> [What you are asked to do]
Can you extend the review of the film Trick or Treat, picking up right after its last sentence?

While the craft work is pretty good all round, there are a few flops you can notice like when a red boom mike bobs into one shot or how one shot of a girl’s bra pops into the frame on her shoulder after it’s been taken off. The tongue of the aforementioned monster has a visible wire below it, but at first glance it kind of looks like a sliver of drool so it kind of works. The music is appropriate for the film as it mostly consists of some original rock songs that were fitting for the scenes and emoted the appropriate feelings for the scenes as well. Oddly enough there are some more ambient and industrial songs too, but the Master Volume to them are turned down so far, they’re barely audible.
Unfortunately I can’t say too much about the acting as everyone seems really average and mildly bored throughout. Some of the roles were a little bit convincing like the depressed yet vigil Eddie played by Marc Price of Family Ties fame; he wasn’t charismatic, but he was likable. If any character seemed a tad incredulous in Trick or Treat, it had to have been Sammi because he never elucidated on his motives of spiritual chaos. As a rocker, it’s easy to assume that Sammi’s actions were all a different form of rebellion against conformity, though in a far more progressive and reprehensibly chaotic fashion, though we never get such an explanation. He’s just evil.
I briefly stated that there’s a creepy shop class scene, but unfortunately no one dies in that scene. Sadly, the death scenes in the movie are really toned down near the end in a tragically comedic fashion that leaves results similar to death scenes in The H-Man. Barely any one dies until the big High School Halloween jam, but when they do they get zapped by electricity, evaporate and their steaming clothes fall to the floor. If it weren’t for some rather delicious brief nudity in the back-seat of an Oldsmobile, this movie probably would’ve gotten a PG rating. Hell, the most graphic death scene features a kid in a Humpty Dumpty costume exploding!

> [Excerpted data]
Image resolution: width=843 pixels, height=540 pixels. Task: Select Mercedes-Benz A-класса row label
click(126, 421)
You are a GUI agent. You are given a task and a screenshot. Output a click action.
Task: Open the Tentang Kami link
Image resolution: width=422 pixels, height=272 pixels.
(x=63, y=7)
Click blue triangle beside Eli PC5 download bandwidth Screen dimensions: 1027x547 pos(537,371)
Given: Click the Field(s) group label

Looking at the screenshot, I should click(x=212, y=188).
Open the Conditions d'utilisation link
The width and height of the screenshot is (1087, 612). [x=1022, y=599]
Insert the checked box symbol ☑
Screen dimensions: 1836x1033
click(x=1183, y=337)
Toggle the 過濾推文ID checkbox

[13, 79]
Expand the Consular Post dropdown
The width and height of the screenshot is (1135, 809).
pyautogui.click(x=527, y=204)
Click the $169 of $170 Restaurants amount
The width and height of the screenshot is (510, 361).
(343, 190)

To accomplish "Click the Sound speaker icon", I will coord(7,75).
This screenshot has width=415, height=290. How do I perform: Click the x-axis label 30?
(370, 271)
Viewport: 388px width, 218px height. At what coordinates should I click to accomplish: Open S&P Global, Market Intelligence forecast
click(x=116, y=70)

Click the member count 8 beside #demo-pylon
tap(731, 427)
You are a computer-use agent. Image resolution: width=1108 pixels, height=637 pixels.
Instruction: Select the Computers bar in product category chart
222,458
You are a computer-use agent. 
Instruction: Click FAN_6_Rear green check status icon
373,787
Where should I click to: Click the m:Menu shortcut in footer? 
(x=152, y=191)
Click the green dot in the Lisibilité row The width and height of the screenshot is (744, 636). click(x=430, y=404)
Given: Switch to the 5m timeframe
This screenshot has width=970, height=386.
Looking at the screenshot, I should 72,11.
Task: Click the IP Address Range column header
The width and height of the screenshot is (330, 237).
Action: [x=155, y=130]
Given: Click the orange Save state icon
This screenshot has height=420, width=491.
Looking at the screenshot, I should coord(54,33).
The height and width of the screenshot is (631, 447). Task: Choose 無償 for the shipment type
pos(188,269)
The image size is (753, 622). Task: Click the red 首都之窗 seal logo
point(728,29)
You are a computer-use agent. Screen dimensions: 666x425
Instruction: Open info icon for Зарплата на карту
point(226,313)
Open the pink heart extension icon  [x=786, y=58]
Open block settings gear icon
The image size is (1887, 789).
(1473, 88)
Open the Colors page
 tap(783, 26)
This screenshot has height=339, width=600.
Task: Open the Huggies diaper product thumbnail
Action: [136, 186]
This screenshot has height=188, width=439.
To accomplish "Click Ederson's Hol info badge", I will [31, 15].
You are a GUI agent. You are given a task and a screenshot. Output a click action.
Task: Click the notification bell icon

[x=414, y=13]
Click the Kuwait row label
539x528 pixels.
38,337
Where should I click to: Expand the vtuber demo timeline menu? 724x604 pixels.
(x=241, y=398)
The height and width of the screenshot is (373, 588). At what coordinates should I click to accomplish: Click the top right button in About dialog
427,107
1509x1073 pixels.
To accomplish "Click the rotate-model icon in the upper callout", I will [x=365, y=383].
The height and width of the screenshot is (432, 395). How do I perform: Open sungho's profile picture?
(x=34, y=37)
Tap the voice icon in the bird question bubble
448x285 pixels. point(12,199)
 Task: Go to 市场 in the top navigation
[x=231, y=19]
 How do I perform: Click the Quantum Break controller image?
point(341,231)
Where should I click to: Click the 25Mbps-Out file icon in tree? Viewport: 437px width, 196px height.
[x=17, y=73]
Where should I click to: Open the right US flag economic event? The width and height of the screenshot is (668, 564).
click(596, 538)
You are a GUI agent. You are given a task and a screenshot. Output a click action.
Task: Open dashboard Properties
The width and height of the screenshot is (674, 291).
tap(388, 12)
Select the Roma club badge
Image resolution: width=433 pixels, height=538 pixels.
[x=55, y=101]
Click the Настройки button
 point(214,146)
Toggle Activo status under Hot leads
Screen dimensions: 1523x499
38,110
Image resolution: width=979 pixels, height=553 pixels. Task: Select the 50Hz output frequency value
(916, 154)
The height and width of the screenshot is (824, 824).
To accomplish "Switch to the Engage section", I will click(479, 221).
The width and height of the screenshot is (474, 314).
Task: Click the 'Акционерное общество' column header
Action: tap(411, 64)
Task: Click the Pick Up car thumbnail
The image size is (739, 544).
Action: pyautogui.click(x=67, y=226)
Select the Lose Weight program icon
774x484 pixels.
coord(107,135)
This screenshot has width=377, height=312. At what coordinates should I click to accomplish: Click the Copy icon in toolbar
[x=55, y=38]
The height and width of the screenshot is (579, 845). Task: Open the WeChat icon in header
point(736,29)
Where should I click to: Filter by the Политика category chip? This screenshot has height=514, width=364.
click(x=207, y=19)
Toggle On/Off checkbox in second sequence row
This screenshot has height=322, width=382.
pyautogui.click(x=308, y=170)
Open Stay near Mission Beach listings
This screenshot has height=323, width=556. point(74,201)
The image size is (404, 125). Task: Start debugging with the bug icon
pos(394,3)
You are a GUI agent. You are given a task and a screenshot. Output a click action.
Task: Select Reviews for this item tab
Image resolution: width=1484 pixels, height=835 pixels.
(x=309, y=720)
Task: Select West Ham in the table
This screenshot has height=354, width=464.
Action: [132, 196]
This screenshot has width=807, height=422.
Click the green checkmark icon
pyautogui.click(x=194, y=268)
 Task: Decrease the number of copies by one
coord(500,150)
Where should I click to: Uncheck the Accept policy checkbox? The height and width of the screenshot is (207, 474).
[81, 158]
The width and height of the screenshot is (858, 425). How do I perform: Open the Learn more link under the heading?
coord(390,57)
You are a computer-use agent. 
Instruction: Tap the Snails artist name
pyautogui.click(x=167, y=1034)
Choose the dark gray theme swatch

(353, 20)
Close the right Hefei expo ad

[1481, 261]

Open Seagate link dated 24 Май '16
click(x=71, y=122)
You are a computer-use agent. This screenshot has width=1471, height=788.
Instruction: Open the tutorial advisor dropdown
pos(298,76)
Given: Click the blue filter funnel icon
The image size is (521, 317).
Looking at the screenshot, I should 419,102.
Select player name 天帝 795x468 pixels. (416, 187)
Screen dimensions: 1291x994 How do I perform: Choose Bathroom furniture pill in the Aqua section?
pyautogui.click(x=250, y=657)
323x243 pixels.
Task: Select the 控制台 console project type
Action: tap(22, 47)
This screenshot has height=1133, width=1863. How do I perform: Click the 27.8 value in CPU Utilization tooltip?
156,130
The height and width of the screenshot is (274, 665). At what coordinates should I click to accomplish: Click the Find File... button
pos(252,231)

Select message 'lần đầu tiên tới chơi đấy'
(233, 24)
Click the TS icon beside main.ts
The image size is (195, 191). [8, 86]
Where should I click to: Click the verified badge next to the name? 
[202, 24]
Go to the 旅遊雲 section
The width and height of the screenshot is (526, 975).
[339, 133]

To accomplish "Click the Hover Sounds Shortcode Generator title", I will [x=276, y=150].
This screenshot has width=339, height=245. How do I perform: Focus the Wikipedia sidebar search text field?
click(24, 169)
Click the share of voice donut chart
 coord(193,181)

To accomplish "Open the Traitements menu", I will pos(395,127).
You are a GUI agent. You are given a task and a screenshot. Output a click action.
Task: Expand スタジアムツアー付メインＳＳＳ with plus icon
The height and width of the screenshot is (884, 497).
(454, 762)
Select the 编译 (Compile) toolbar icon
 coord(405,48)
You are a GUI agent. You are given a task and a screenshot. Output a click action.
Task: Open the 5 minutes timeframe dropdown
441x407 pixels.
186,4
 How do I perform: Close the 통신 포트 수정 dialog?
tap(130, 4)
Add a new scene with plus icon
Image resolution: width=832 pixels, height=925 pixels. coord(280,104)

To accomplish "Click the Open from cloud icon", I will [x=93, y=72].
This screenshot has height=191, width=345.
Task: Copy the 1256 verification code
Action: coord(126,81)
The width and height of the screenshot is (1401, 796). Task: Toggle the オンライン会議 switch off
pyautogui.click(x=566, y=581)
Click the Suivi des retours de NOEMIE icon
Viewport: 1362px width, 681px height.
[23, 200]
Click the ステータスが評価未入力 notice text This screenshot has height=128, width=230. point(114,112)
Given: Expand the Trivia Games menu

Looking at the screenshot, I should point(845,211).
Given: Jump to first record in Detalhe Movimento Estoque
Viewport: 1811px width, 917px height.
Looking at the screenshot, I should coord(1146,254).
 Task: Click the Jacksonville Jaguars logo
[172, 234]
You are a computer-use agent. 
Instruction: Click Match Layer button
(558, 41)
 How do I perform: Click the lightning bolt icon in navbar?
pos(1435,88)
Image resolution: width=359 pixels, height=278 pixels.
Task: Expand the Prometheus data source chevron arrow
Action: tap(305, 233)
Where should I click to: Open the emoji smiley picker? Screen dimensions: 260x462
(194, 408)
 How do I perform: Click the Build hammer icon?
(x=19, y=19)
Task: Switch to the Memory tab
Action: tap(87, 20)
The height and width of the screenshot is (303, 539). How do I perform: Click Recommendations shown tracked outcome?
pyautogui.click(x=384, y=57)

> [Task result]
Which, I should digress a little bit: now that I mention the Halloween party, it was funny noticing just how stupid some of the costumed kids were. Not only were most of them out of costume, but one girl dressed up as a pregnant woman (?) and the other dressed up in a box of Special K! If only Brenda Song showed up during the zapping in a pear costume, maybe then we wouldn’t have to hear repetitive grocery store radio ads about pears around Halloween any more!!
I might as well mention the performances of both Gene Simmons and Ozzy Osbourne in the movie. On the DVD cover, they’re both featured as though they’re starring in it, both of which feature shots of them outside the movie and even without stage make-up. Really, they’re just cameos; unless you’re used to seeing them in everyday clothes, you might not even recognize them. The two of them are pretty good in the movie with Gene playing a wise, but rockin’ DJ and Ozzy as a prudish, rock-hating reverend.
I think what gets to me the most about this movie is that its DVD edition has very little Extras to its menu. However, the back of the DVD edition features three production stills with one of the back-seat monster being assembled, one of Sammi’s make-up being applied and one of the more awkward death scenes shot from another angle. Apparently, this movie has Extras more elusive than that of The Deadly Spawn… Also, I refuse to put up the DVD edition cover: you’ll notice I used the VHS edition partly because I love my VHS player and because the DVD edition is just embarrassing.